Durante unas horas, sin embargo, el homenaje fúnebre había sido emotivo y hermoso como una tarde en el estadio. El gentío iba acercándose poco a poco a la Casa Rosada de forma ordenada, dentro de una ruta marcada con vallas. En la fachada del palacio presidencial, rodeado de banderas, una pantalla ofrecía instantáneas de la vida de Maradona. Los cánticos futbolísticos (“A ver, a ver, el que no salte es un inglés”, “Diego, Diego, Diego”), las pancartas (“El diablo nos pinchó la pelota”, “La pelota está llorando”), la venta ambulante de gorras, recuerdos, choripanes y empanadas, la abundancia de cerveza tempranera, se transformaban en quietud junto al ingreso a la Casa Rosada. Uno por uno, quienes cruzaban el umbral eran rociados de alcohol desinfectante y conminados a no entretenerse. Las flores, sobre todo rosas, se amontonaban cerca del féretro.

Dentro permanecían Claudia Villafañe, la exesposa, y sus dos hijas, Dalma y Giannina, sentadas discretamente en un lateral de la sala. No hubo presencia oficial de los otros tres hijos extramatrimoniales pero reconocidos (Jana, Diego Junior y Diego Fernando), ni de quienes aseguran ser hijos ni de las muchas antiguas amantes: el lado oscuro del futbolista eximio, con su caótica vida familiar y las denuncias por violencia doméstica, se dejó de lado.

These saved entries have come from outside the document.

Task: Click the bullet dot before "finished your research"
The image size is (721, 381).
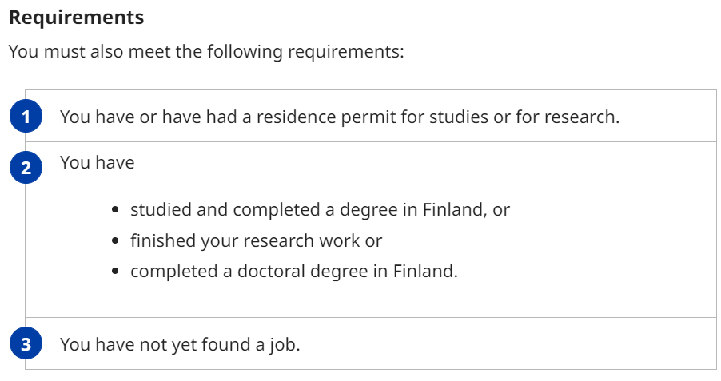Action: click(116, 240)
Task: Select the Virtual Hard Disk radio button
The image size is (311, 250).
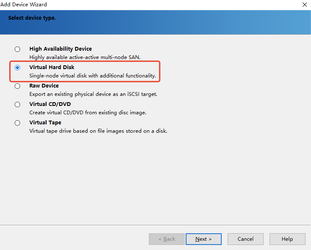Action: (x=18, y=67)
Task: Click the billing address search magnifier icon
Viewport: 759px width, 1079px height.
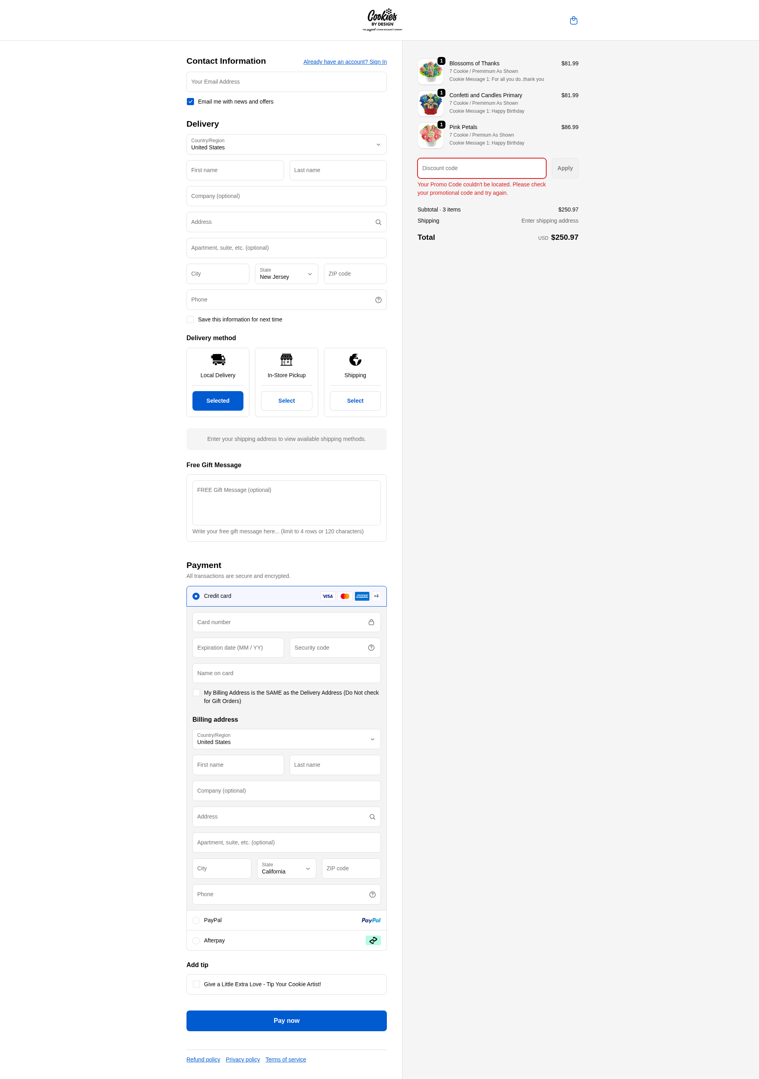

Antes de que la capilla ardiente se abriera al público, la familia cercana, los antiguos miembros de la mítica selección argentina que ganó el Mundial de 1986 y unos cuantos invitados personales, entre ellos el recién retirado Javier Mascherano, tuvieron ocasión de despedir a Maradona en la intimidad y con el féretro abierto. El papa Francisco envió un rosario. El presidente, Alberto Fernández, y la vicepresidenta, Cristina Fernández de Kirchner, se integraron en el círculo próximo. La plantilla de Gimnasia y Esgrima, el club de La Plata para el que Maradona ejercía como técnico, dispuso también de unos minutos de soledad.

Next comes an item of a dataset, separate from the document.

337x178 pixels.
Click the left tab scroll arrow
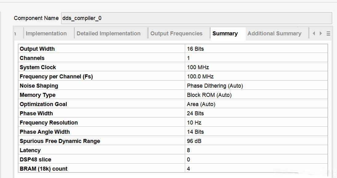[314, 33]
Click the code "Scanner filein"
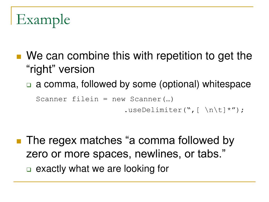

La noche previa había sido brava. La ingesta desaforada de alcohol y la presencia de un grupo de “barras” de Boca Juniors condujeron a incidentes sin daños graves. Cuando salió el sol, quienes habían velado durante la noche fueron cayendo y el ambiente se hizo más tranquilo. Poco a poco creció la multitud. Pese a que no funcionan todavía los autobuses de larga distancia, el medio de transporte más popular en Argentina, durante la jornada afluyeron aficionados de otras provincias. La gente lucía camisetas de todos los equipos, con predominio del azul y amarillo de Boca Juniors. “¡Yo vengo desde Jujuy, desde Jujuy!”, gritaba un hombre que decía haberse puesto al volante el día antes, en cuanto se conoció la noticia de la muerte.

La autopsia no ofreció sorpresas: el corazón de Maradona, aquejado de una miocardiopatía dilatada desde hacía años y con un rendimiento reducido al tercio de su capacidad, no pudo seguir latiendo. La crisis cardíaca fue acompañada de un edema pulmonar. El abogado del ídolo muerto, Matías Morla, calificó de “escándalo” el hecho de que la primera ambulancia (en total acudieron nueve al domicilio de Maradona en Nordelta) hubiera tardado media hora en llegar y exigió una investigación.